Print out all the records, word for word.

▽

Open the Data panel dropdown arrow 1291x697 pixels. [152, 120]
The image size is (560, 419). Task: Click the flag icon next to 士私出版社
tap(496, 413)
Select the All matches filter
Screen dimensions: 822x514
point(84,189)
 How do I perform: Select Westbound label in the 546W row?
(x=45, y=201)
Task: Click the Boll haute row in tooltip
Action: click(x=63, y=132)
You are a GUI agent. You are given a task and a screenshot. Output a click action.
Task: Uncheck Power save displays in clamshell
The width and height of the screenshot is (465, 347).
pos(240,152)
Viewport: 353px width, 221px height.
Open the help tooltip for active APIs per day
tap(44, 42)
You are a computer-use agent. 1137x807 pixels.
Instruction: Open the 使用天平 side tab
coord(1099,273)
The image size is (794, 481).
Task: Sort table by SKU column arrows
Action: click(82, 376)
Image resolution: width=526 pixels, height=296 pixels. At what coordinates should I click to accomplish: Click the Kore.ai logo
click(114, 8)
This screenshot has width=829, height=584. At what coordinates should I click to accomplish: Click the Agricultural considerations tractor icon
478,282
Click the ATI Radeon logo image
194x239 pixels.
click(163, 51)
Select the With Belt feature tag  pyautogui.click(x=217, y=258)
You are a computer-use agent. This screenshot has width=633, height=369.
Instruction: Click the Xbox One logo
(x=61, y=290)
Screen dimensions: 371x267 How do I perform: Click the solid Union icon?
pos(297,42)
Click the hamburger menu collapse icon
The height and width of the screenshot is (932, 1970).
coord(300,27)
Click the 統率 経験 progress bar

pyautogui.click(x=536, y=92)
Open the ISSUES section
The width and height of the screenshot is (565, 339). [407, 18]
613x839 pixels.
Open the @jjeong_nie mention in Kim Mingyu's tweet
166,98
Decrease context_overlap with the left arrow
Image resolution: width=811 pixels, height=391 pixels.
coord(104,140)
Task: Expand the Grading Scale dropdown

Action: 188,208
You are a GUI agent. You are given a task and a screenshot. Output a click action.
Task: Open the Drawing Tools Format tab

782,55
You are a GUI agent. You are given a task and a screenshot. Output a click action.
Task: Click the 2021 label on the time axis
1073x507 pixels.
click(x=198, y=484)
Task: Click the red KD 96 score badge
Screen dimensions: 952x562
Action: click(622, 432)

△

ANSWER BOX.
Open the Data panel dropdown arrow 1291x697 pixels. [152, 120]
The image size is (560, 419). Task: Click the flag icon next to 士私出版社
tap(496, 413)
Select the All matches filter
Screen dimensions: 822x514
point(84,189)
 How do I perform: Select Westbound label in the 546W row?
(x=45, y=201)
Task: Click the Boll haute row in tooltip
Action: click(x=63, y=132)
You are a GUI agent. You are given a task and a screenshot. Output a click action.
Task: Uncheck Power save displays in clamshell
The width and height of the screenshot is (465, 347).
pos(240,152)
Viewport: 353px width, 221px height.
Open the help tooltip for active APIs per day
tap(44, 42)
You are a computer-use agent. 1137x807 pixels.
Instruction: Open the 使用天平 side tab
coord(1099,273)
The image size is (794, 481).
Task: Sort table by SKU column arrows
Action: click(82, 376)
Image resolution: width=526 pixels, height=296 pixels. At what coordinates should I click to accomplish: Click the Kore.ai logo
click(114, 8)
This screenshot has width=829, height=584. At what coordinates should I click to accomplish: Click the Agricultural considerations tractor icon
478,282
Click the ATI Radeon logo image
194x239 pixels.
click(163, 51)
Select the With Belt feature tag  pyautogui.click(x=217, y=258)
You are a computer-use agent. This screenshot has width=633, height=369.
Instruction: Click the Xbox One logo
(x=61, y=290)
Screen dimensions: 371x267 How do I perform: Click the solid Union icon?
pos(297,42)
Click the hamburger menu collapse icon
The height and width of the screenshot is (932, 1970).
coord(300,27)
Click the 統率 経験 progress bar

pyautogui.click(x=536, y=92)
Open the ISSUES section
The width and height of the screenshot is (565, 339). [407, 18]
613x839 pixels.
Open the @jjeong_nie mention in Kim Mingyu's tweet
166,98
Decrease context_overlap with the left arrow
Image resolution: width=811 pixels, height=391 pixels.
coord(104,140)
Task: Expand the Grading Scale dropdown

Action: 188,208
You are a GUI agent. You are given a task and a screenshot. Output a click action.
Task: Open the Drawing Tools Format tab

782,55
You are a GUI agent. You are given a task and a screenshot. Output a click action.
Task: Click the 2021 label on the time axis
1073x507 pixels.
click(x=198, y=484)
Task: Click the red KD 96 score badge
Screen dimensions: 952x562
Action: click(622, 432)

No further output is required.